House Music Pioneer Vince Lawrence on Helping Brands Connect with Music and Reclaiming EDM

House Music Pioneer Vince Lawrence on Helping Brands Connect with Music and Reclaiming EDM
Vince Lawrence’s first foray into commercial music was something of an accident. An artist and producer in his own right, the now founder and CEO of Slang Music started his career at the heart of Chicago’s burgeoning house music scene in the ‘80s, pioneering the genre as it would come to be.
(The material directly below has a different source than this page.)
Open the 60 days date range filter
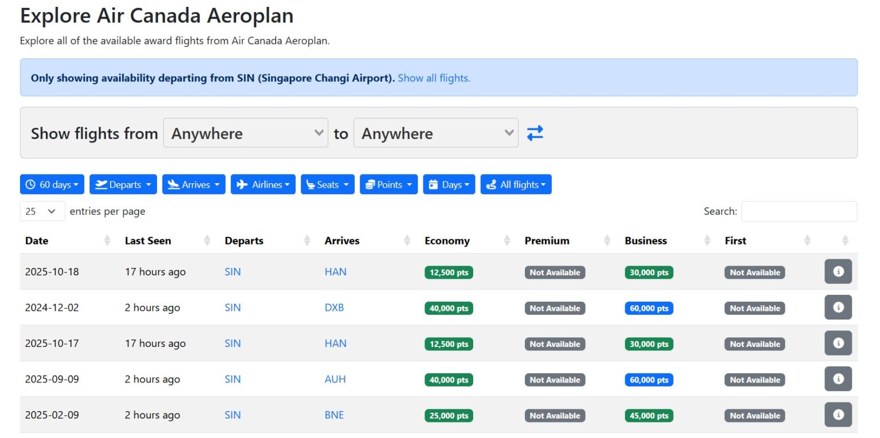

Vince’s early claims to fame include co-writing the first-ever house song recorded, ‘On and On’; the first house song to enter the Billboard charts, ‘Funk U Up’ (both with Jesse Saunders); and the seminal track, ‘Love Can’t Turn Around’ from Saunders and Farley ‘Jackmaster’ Funk, which reached #10 in the UK’s singles chart and launched the house movement across the pond.

After being involved with the formation of legendary Chicago house label Trax Records, he founded Slang Music Group – a select group of highly accomplished music producers and business entrepreneurs – and began his evolution from artist and producer to marketer and mogul.

However, Vince first fell into the space between music and advertising via a friend at Capitol Records, Dave Resnick, who he had been keeping up to date with the happenings in Chicago’s growing dance music scene. One night at a studio with Dave, he gave a suggestion to a struggling engineer that would alter his career forever.

“From the back of the room comes: ‘And who the fuck are you?’,” says Vince, explaining how after sharing his Billboard Chart credentials, the questioning ad executive asked him to make ad music that would resonate with the young audience Vince was already playing to at loft parties in the city every week. “I said: ‘Look, I make records… I’m not a jingle guy’. And he said: ‘I’ll pay you $30,000 per commercial’. So I said: ‘OK, what kind of proof do you need?’,” Vince laughs.

Vince went on to make his first commercial for a telephone company using a ‘hip house’ track (“a rap song on top of a house beat”) designed to get kids to use public payphones. He even helped cast the ad, bringing the production crew to his 4000 square foot loft at 1am on a Friday night. “They came down into this basement and there were 200 kids dancing. I played the music that we were going to use for the commercial and everybody went crazy – they really liked it. Everybody was dancing and making phone gestures, and I was in the advertising business after that.”

Originally working almost exclusively with Equinox Advertising on brands like KFC and Anheuser Busch, Vince soon discovered the wider world of ad agencies and started working on Coca-Cola brands with Burrell Communications, before finally crossing paths with Leo Burnett. With this legendary Chicagoan ad institution, Vince applied his contemporary music knowledge and expertise to campaigns for Kellogg’s, Nintendo, Pop Tarts and more, all while continuing to make records.

Around 1990, Vince decided to try and “get brands and bands to play nice”, seeing that there had been an antagonistic relationship for a long time. With artists seeing ads as the “ultimate sellout” and brands frustrated with the “exorbitant prices” they had to spend to use a hit, Vince worked to help clients predict trends and connect along cultural lines with the audience and the record business.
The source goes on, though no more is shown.